According to the Fifa media team, only 2.2 million out of the 2.95 million available tickets have been sold, with two-thirds of these tickets being bought by South African residents. A total of 240 000 tickets were sold in the fourth phase, 85% of which went to locals. Sales desperately need a boost, as this is the only modern World Cup that has not sold out at this stage, says Fifa.The organisation says it sent 220 000 SMSes this week, in the second mass SMS campaign aiming to boost ticket sales. According to Fifa, direct marketing via cellular and online platforms is recognised as an effective and common form of advertising “and is an important pillar of our marketing strategy as it allows for one-on-one contact with a specific target market”.
The organisation says it purchased the SMS database from a digital service provider that has a legitimate database of consumers who have given permission to receive communications. “The SMSes are thus not unsolicited, but at some point these persons have given their permission,” Fifa explained.
It also pointed out that recipients have the option of cancelling this permission by opting out. Their names are then removed from future correspondence.
Last week Friday, the official 2010 Fifa World Cup ticket was unveiled by Fifa secretary-general Jérôme Valcke and Local Organising Committee CEO Danny Jordaan, at Maponya Mall in Soweto.
The tickets will be available to the general public from today (15 April) until the last day of the tournament on 11 July, in the fifth and final ticketing sales phase.“For this last phase, we have made a big effort to assist football fans by introducing various additional means to purchase a ticket,” emphasises Valcke. “We are committed to facilitating the process for all fans and giving them this last chance to attend the matches and experience the excitement of this first World Cup in Africa.”
Jordaan stresses that phase five is intended to make buying a ticket as easy as possible for every South African football fan. “We have always said it is important that we make this World Cup more accessible to the people,” he noted, adding that over-the-counter sales are the best way to ensure maximum access.
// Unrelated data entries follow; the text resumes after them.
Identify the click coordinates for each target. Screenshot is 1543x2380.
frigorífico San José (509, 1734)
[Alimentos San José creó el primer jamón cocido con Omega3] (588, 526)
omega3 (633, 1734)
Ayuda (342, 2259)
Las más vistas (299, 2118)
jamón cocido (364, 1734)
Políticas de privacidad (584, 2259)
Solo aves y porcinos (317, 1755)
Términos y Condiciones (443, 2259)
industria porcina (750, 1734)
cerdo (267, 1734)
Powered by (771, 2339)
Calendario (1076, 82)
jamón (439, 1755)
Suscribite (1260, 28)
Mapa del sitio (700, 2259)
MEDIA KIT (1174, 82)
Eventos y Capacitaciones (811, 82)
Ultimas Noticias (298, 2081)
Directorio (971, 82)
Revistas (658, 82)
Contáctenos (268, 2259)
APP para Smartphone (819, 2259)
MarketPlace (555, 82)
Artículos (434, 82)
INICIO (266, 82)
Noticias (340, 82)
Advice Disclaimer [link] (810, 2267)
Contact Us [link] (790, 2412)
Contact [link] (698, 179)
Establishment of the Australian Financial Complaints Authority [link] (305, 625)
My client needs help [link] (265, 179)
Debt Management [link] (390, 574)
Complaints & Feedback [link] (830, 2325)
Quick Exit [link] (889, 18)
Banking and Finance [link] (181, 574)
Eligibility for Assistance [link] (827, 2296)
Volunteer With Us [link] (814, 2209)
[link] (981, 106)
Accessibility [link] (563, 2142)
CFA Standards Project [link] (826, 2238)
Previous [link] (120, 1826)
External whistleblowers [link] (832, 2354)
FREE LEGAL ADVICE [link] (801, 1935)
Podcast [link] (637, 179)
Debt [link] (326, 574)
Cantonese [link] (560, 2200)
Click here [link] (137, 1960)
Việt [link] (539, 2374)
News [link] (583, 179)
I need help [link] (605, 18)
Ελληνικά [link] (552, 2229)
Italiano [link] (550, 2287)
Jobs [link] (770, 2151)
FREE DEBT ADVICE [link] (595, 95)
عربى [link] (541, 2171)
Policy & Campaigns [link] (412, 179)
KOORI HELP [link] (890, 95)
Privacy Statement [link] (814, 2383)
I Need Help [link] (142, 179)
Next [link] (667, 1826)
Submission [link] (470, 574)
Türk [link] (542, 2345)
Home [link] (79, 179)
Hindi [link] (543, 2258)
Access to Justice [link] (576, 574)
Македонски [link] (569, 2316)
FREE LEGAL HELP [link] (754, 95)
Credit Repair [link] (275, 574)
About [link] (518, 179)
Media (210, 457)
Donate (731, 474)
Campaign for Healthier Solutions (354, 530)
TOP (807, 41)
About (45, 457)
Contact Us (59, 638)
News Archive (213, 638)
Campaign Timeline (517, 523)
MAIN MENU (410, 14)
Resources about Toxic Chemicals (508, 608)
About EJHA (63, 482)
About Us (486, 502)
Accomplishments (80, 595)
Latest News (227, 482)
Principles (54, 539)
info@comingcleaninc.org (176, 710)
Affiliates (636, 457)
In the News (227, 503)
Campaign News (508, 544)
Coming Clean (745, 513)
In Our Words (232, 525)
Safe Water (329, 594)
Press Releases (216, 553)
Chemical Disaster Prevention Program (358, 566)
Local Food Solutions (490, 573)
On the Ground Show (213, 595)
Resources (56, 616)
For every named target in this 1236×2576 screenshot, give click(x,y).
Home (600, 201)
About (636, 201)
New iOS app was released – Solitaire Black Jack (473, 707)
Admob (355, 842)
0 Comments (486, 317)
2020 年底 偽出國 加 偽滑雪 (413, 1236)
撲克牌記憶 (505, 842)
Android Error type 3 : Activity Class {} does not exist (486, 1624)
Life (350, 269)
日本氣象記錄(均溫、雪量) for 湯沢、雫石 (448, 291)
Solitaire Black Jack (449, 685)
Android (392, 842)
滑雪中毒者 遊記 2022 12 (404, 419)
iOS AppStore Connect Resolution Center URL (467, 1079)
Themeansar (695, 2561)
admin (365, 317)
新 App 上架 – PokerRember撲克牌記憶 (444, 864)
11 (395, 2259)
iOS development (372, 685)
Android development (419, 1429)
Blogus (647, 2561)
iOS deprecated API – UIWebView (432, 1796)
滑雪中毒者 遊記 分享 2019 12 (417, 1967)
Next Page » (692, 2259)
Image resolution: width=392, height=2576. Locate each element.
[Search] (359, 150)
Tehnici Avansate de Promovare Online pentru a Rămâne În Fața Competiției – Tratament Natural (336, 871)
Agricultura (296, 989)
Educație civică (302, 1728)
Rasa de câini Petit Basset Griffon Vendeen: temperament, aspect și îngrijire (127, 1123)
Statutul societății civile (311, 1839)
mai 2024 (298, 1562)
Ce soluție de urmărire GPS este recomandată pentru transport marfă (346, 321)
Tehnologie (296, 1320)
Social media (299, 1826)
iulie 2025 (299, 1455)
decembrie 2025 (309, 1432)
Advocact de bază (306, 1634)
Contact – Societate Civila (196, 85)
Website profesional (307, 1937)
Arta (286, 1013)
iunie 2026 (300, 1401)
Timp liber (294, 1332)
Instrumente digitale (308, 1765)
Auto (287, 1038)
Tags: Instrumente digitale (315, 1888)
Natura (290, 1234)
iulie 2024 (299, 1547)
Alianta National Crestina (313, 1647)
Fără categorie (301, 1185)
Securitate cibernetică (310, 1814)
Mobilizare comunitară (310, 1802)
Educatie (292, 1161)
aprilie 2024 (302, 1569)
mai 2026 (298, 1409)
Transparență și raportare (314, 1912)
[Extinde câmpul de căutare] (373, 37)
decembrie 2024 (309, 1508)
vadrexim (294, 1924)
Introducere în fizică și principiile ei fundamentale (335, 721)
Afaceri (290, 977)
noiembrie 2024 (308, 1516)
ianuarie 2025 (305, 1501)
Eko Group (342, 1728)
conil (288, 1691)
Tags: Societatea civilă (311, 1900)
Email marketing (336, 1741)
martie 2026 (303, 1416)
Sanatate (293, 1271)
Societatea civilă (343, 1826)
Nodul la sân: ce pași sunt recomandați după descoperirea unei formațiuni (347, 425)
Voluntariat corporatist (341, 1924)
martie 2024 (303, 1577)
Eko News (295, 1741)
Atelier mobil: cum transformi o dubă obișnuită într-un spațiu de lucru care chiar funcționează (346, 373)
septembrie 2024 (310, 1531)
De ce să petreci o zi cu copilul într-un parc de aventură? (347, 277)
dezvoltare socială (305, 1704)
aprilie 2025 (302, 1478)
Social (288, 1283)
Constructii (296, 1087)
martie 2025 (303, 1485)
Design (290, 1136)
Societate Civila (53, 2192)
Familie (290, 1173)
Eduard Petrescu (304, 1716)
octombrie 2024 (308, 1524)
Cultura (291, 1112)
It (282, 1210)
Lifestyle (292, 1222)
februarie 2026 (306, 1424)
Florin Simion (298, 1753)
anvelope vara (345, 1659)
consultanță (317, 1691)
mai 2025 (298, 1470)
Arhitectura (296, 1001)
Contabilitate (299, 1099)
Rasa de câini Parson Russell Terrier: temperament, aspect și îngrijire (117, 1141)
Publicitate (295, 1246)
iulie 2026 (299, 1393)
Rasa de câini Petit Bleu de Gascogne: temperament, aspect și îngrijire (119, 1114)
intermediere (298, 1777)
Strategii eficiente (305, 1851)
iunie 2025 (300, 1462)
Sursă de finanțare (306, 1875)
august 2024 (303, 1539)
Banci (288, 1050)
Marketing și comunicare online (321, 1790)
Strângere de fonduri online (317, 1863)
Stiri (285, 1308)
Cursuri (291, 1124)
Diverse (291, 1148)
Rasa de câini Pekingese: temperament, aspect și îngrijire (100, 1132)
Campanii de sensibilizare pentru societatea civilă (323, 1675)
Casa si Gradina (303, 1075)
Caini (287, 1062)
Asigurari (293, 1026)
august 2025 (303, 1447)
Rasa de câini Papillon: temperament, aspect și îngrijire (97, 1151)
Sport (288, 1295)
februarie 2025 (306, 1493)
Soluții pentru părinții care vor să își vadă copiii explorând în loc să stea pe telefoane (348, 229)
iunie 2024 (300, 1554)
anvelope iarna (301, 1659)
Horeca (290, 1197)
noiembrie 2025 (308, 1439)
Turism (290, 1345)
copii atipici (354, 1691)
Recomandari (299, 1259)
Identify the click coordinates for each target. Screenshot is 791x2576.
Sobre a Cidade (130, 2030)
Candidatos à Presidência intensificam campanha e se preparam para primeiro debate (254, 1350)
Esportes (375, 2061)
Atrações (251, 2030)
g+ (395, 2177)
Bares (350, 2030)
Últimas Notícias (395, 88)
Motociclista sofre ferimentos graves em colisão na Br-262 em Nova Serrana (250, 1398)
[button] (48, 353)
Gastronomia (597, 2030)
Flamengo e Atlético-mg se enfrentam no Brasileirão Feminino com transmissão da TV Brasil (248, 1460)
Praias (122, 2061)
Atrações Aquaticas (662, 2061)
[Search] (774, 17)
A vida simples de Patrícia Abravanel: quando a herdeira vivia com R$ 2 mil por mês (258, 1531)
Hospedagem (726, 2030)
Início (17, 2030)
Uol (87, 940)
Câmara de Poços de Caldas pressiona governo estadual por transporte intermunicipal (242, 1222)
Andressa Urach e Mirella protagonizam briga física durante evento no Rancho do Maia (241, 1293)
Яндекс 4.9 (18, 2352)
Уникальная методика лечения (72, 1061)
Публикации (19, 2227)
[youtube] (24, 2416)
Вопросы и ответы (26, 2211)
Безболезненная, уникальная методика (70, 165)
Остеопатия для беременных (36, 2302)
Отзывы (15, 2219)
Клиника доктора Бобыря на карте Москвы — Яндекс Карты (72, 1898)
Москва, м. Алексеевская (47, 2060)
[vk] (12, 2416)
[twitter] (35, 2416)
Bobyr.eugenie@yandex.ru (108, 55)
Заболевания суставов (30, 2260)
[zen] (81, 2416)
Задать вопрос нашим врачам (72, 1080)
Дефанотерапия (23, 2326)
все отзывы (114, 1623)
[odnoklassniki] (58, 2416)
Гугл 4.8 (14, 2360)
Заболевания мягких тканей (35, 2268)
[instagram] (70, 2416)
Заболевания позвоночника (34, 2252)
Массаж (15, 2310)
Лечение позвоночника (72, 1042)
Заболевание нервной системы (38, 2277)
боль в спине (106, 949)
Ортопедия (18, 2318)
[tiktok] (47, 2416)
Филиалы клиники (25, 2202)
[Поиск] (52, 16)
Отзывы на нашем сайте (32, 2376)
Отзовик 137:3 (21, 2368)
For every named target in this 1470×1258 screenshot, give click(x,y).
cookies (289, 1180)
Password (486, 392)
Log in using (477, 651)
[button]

In other efforts to encourage fans to buy tickets, government decided yesterday that soccer fans who have tickets to the World Cup and need a visa to visit SA will be able to obtain them for free on entering the country. The Department of Home Affairs says fans from Mexico and Nigeria would probably make the most use of the special free visa.
According to home affairs minister, Nkosazana Dlamini-Zuma, “Special queue lanes would also be set up for fans visiting the country during the World Cup, to ensure fast processing.” She adds that the department, working with the South African Revenue Service, is putting in place a system for entry points in the country.
The system is already in place at OR Tambo Airport in Johannesburg and the plan is to deploy it at other entry points.
She said the department has negotiated agreements with certain airlines which could assist with pre-processing of passengers before they arrived in SA for the World Cup.